The wages gives to a worker can be / always are lower than the price of commodity he produces.


Correct, to go even further, the wages given to a worker are always less than the value added by that worker to the commodity.

Jobhi wrote:
The exchange value of a commodity [approximate of price?] is equal to the labor that has gone into it.


Exchange-value as it is used in Capital refers to the specific ratio in which two given commodities exchange. So a pen can have an exchange value of 1:2 with pencils for example, but it can have infinite numbers of exchange-values because it can be compared to any and all commodities in different proportions.

Value is what I think you're trying to get at. Value is what is 'underneath' price so to speak. Price is the name of the specific exchange-value that commodities have with the money commodity.

And you are absolutely right, the value of a commodity is equal to the labour that has gone in to it.
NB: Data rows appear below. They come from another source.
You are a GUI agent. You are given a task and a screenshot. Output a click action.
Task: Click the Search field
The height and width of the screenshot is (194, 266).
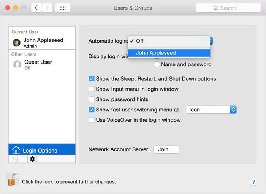pyautogui.click(x=228, y=8)
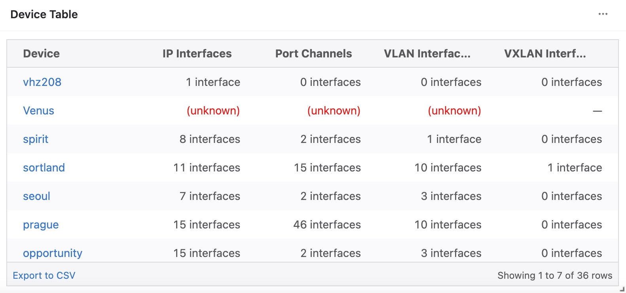626x293 pixels.
Task: Open the seoul device link
Action: 36,196
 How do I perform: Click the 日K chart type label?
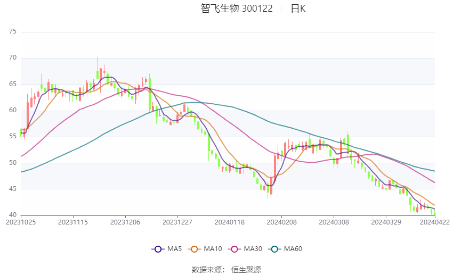coord(298,9)
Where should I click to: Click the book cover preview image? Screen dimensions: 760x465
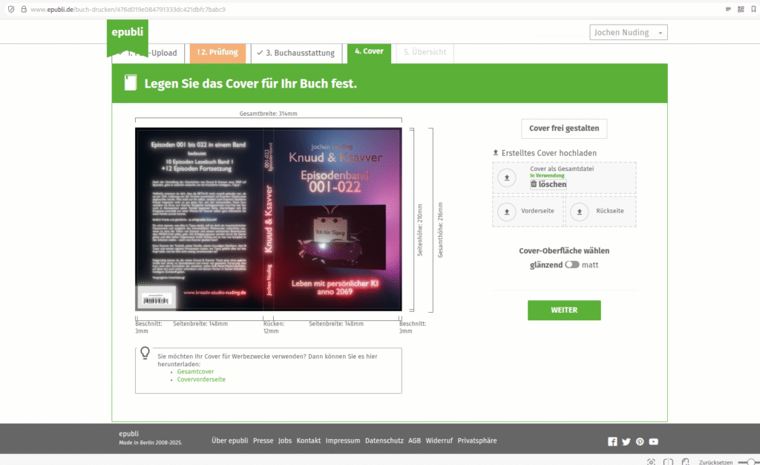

To expand, it is worth noting that we aren't just talking about the living labour that goes in to a commodity, but also the dead labour. For instance, the value of hand-spun cotton is equal to the value added by the labourer plus the value that the cotton already contained plus the value transferred by any hand-tools etc.

Jobhi wrote:
The exchange value of labor to commodity production is generally as less as the capitalist collusion can push it. Capitalists can compete to raise wages.


If you're trying to say that capitalists try to drive wages as low as (in)humanly possible then you are correct, they even try (and very very often succeed) at pushing wages below the value of labour-power.

Jobhi wrote:
But they have to be necessarily less than the value the labor produces. Labor is the only commodity that produces more value than it costs.



Wages do have to be necessarily lower than the value produced in the time for which the worker is employed.

The idea that labor produces more value than it costs is actually one which Marx fought against. It is, if I'm not mistaken, an idea held by both Adam Smith and Ricardo.

What Marx posited that was fundamentally new (in addition to other things) is the idea not of labour as a commodity, but as labour-power as a commodity. Labour-power is the potential to labour, labour being the active use of the commodity labour-power. The difference between labour-power and labour is the same difference as between the machine and the use of that machine.

So what is really happening is that labour-power can create more value through labour than it requires to reproduce the labour-power.


Jobhi wrote:
A easier way to make people understand this is to ask them why the commodity being sold has higher price than the sum total of their wages plus raw material.


Almost, but the value of the machinery used to produce the commodity must also be taken in to consideration. Otherwise, yes.

And welcome aboard!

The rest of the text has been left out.